### Task material
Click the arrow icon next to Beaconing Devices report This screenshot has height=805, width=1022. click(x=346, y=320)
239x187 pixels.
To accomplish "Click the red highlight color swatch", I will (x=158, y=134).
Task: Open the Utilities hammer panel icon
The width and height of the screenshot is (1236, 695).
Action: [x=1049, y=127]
* * *
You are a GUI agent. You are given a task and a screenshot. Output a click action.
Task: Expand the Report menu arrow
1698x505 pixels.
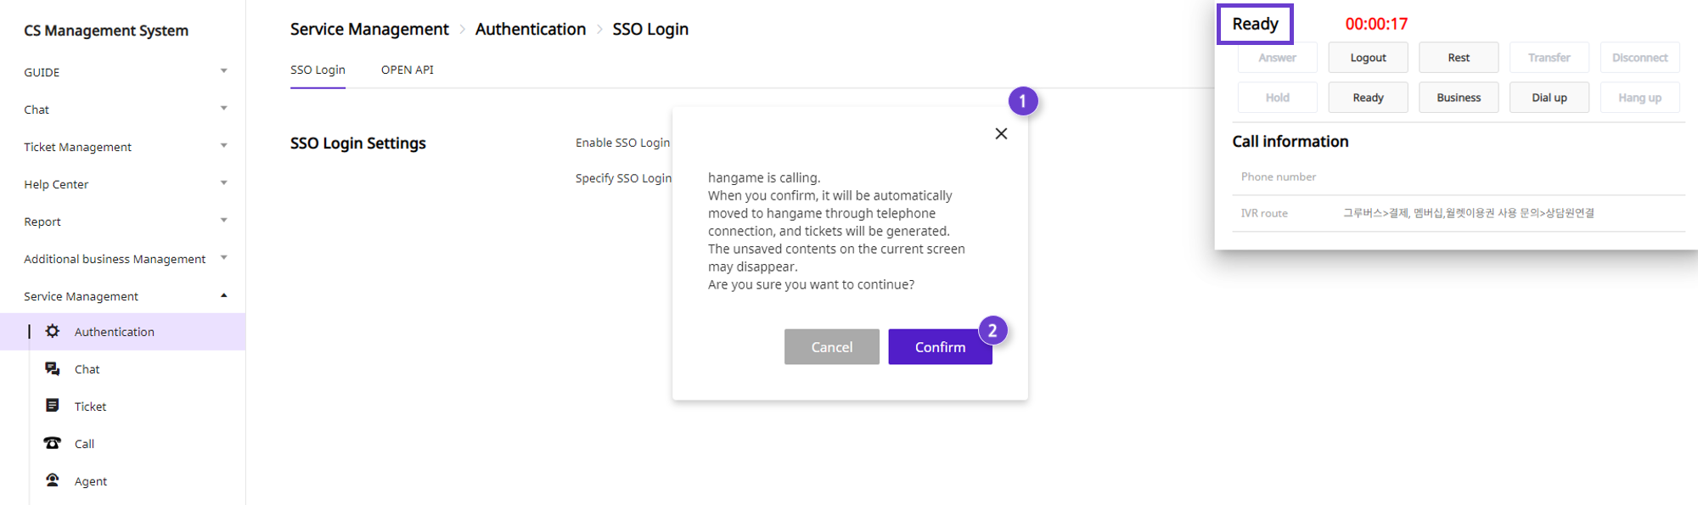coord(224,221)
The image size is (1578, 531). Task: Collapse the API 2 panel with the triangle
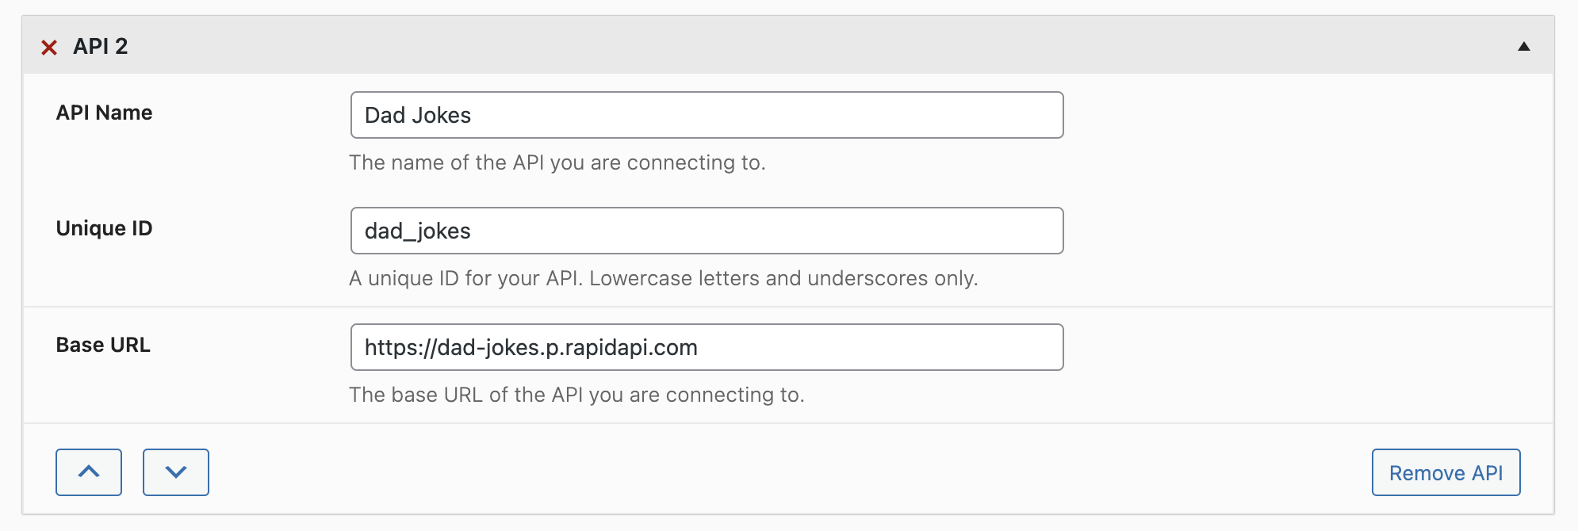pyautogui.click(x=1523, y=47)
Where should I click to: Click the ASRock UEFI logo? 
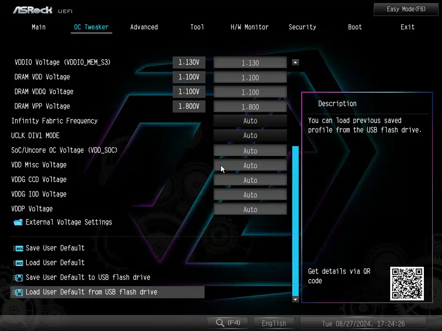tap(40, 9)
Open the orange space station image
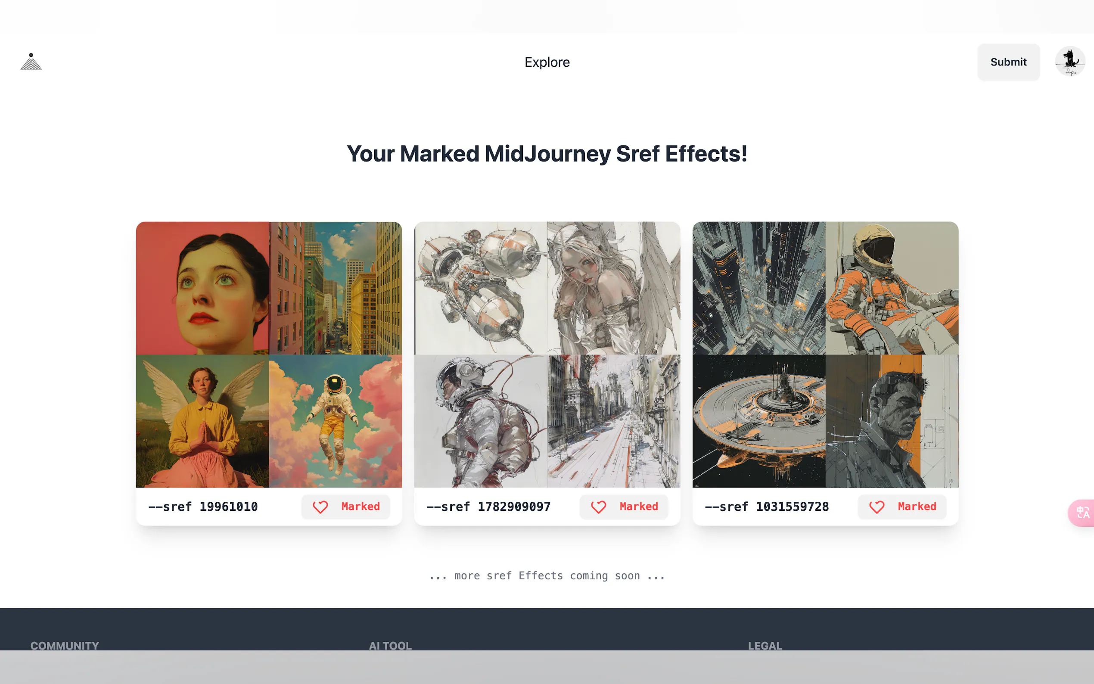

### Challenge
Rewrite the lines starting at the line that contains "Click the arrow" and ending at the line that contains "Action: [x=1049, y=127]" as a JSON list of strings, one string per line, with blank lines left out.

### Reply
[
  "Click the arrow icon next to Beaconing Devices report This screenshot has height=805, width=1022. click(x=346, y=320)",
  "239x187 pixels.",
  "To accomplish \"Click the red highlight color swatch\", I will (x=158, y=134).",
  "Task: Open the Utilities hammer panel icon",
  "The width and height of the screenshot is (1236, 695).",
  "Action: [x=1049, y=127]"
]